Vefatından iki gün önce yoğun bakım ünitesinde kendisini ziyaretimde anlamıştım, dönülmez yolun yolcusu olduğunu. Tanımadı beni, duymadı sözlerimi, bir boşluğa bakıyordu, belki gideceği mekânı temaşa ediyordu. Helalleşemedim kendisiyle. Hakkım helal olsun.

“Öldü“ sözcüğü dağlıyor içimi, “vefat etti” demek istiyorum. Daha sıcak geliyor bana bu kelime, “istirahat etmek” gibi. İnşallah istirahate erenlerden olmuştur.

Ölüm, ancak vefat ile öldürülür. İstirahate çekilmek durumu…  Bir dönüm noktası… Düğün gecesi gibi…  Gecenin öncesi ve sonrası… Yeni hayat, eski hayat..  Ama gecenin adı, düğün… Düğün gecesine hiç “ölüm” denir mi?

“Ölüm varken ben yokum, ben varken ölüm yok.” mantığı ile ölümü öldürmek istemiş bazı felsefeciler, ama Mevlana kadar sempatik kılamamışlar. Ölüm, ruhun, adına “beden” denen dünya elbisesini çıkarıp yeni bir libasa bürünmesi olarak düşünüldüğünde hiç de kaçınılacak tebdil-i mekân değil. Bu seyahatte yolcuyu korkutan, gidilecek yerle ilgili bilinmezlik; geride kalanları da üzen, onsuz kalmanın verdiği çaresizlik ve yalnızlık. Bilinmezlik, çaresizlik ve yalnızlık korkusu olmasa ölüm, belki bu kadar sevimsiz olmayacak. Ölüm, emeğimizi de beklentimizi de sıfırlıyor.
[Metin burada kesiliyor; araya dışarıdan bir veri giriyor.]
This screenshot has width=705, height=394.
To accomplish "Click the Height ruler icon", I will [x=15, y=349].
Ateş, düştüğü yeri yakar, acı nerdeyse can ordadır, şüphesiz. Çektiği biyolojik acılarının derecesini kendisinden başka birilerinin bilmesi mümkün değil. Her ıstırabının, sevap defterini süslemesini diliyorum. Dünya serveti çok, bağımlılığı kuvvetli olmadığı için dünyadan ayrılma ıstırabı çekmediğini sanıyorum. Huzurun, muhabbetin, verici olmanın tarafında yer aldı dünya hayatında. Karşılığını alacağına eminim. Dünya, ahiretin tarlası değil mi?
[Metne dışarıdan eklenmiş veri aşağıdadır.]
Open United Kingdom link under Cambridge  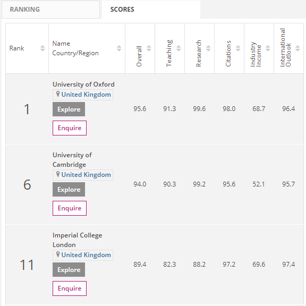click(x=86, y=175)
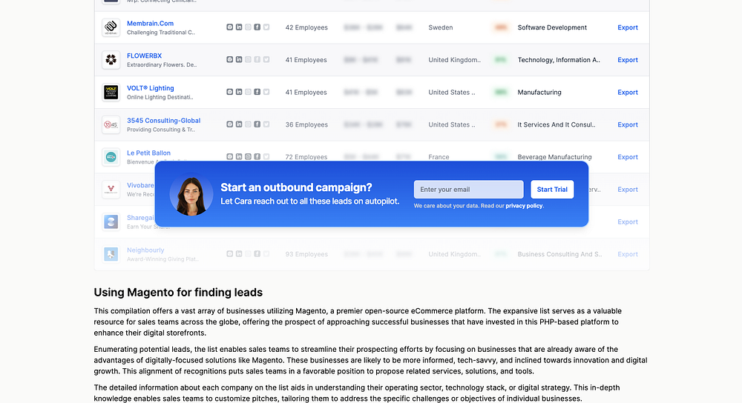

Yeğen, dayının, tanımlı yasalara göre, üçüncü dereceden yakını sayıldığı için cenazesine katılamadım, kara toprağının üzerine birkaç damla su ikram edemedim, kabrinin başında duamı edemedim. Kovid tedbirleri kapsamında engele uğradım, kısıtlandım, talebime ret cevabı geldi. Soy esasına göre birinci dereceden yakın olmam gerekiyormuş. Gönül yakınlığı kıstas olsaydı mutlaka katılırdım. Gönlün ne değeri var ki şu kurulu düzende?

İnsan, dünyadaki yaşamı toplumsal, ahiretteki hesabı bireysel varlık. O, artık kendi hesabıyla baş başa. Biz, kendimize bakmalıyız, kendimizi gözden geçirmeliyiz.

Kendimize bakmamızın ilk şartı, merhumun hatıralarına, emanetine sahip çıkmak, değer vermek; arkasından iyi dilekle dualarda bulunmak.

Her vefat, geride kalanlar için bir ibrettir. Her hayat, okumayı bilenler için bir kitaptır, seyretmeyi bilenler için bir filmdir. Babamın, annemin, dayımın vefatlarında bu filmleri seyrettim, kendi kitabımın son sayfalarını okudum. Hayalleri vardı, söndü; hevesleri vardı, yıkıldı; ümitleri vardı, kırıldı. Para, iktidar, itibar sahiplerinin filmleri “son”landı. Güç gösterisiyle mutlu olanlar, iktidarıyla tahakküm edenler, servetiyle zulmedenler, emeksiz kazananlar, kibirle küçümseyenler, hakkını azımsayanlar; şimdi dünyada yazdıkları senaryonun aktörlüğünü yapıyorlar. Bizler de onları seyrediyoruz.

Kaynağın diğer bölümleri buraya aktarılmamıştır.